I have shaped, molded and built my life around your example, I have followed your lead in every way that I could and I might not be a “success story” the way Bill Gates or Steve Jobs is but all the good things in my life have come from trying to be you; every success or accomplishment has been inspired by you. Today I am very happy, I am living my dream and I am so thankful and grateful for the role you played in that whether you knew it or not.

Wishing you all the best in the days and weeks and months and years to come; I wish, as we all do, that we could do for you what you have done for us but that debt will never be paid in full.

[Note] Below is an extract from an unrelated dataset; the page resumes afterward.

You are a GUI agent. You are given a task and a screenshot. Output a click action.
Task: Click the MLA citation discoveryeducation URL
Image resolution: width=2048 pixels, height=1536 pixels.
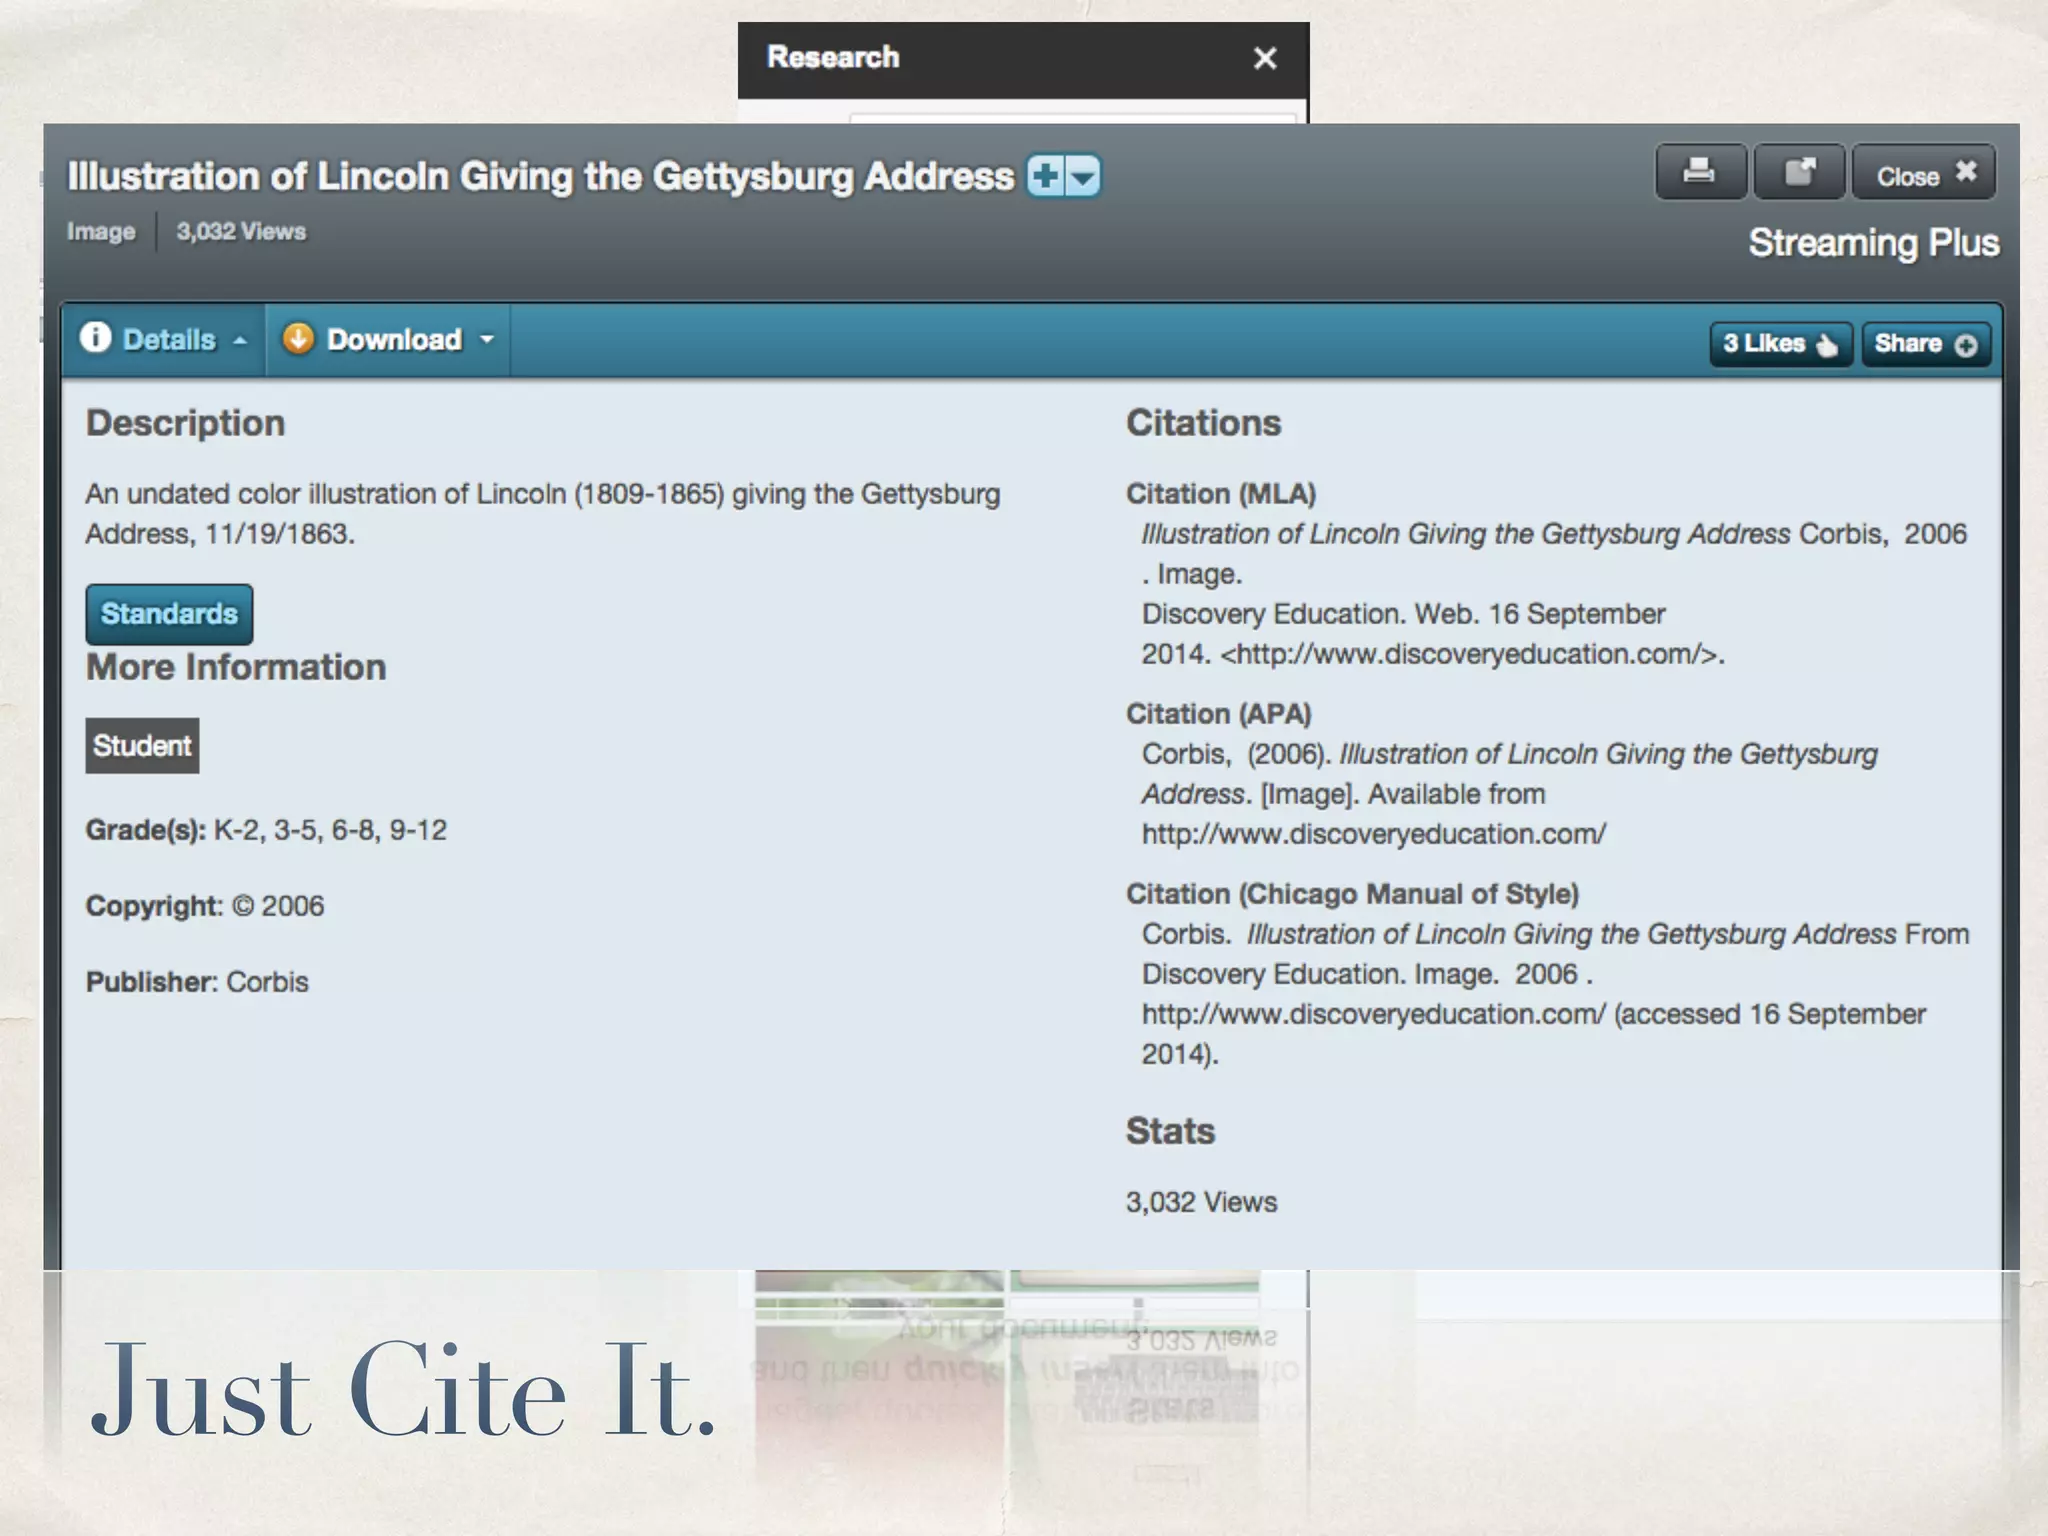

In closing I am reminded of the movie Forest Gump; one of the greatest films of all time. Travis and I loved movies and we’d pick a movie at least once a week when I worked for him to watch at night before bed. One night we couldn’t decide on a new movie so we watched Forest Gump together for the 100th time. For those who live under a rock and never seen the movie Forest lives an incredible life ranging from learning how to dance from Elvis Presley to playing football at Alabama under famous coach Bear Bryant to going to Vietnam and winning the Congressional Medal of Honor to starting a shrimp business and being an early investor in Apple Computers. Jenny, his love interest, was abused by her father as a child and went on to embrace the free-spirit lifestyle of the 60’s and 70’s and lived a shallow life of drugs, sex and rock & roll. At the end of the movie she is sick and on her death bed and listens to Forest tell her about some of the amazing things he had seen in his travels all over the world. In a somber feeling of regret Jenny says “I wish I could have been there with you.” Forest, without hesitation, responds “you were.” She was with him in spirit everywhere he went and, in many ways, she was his purpose, his guiding light, his reason for doing the things he did.

Although the accident left Travis motionless for the remainder of his life and there were so many things he probably wished he could have done and been there for; he was. He was there with us in every step of our own journeys and will continue to be.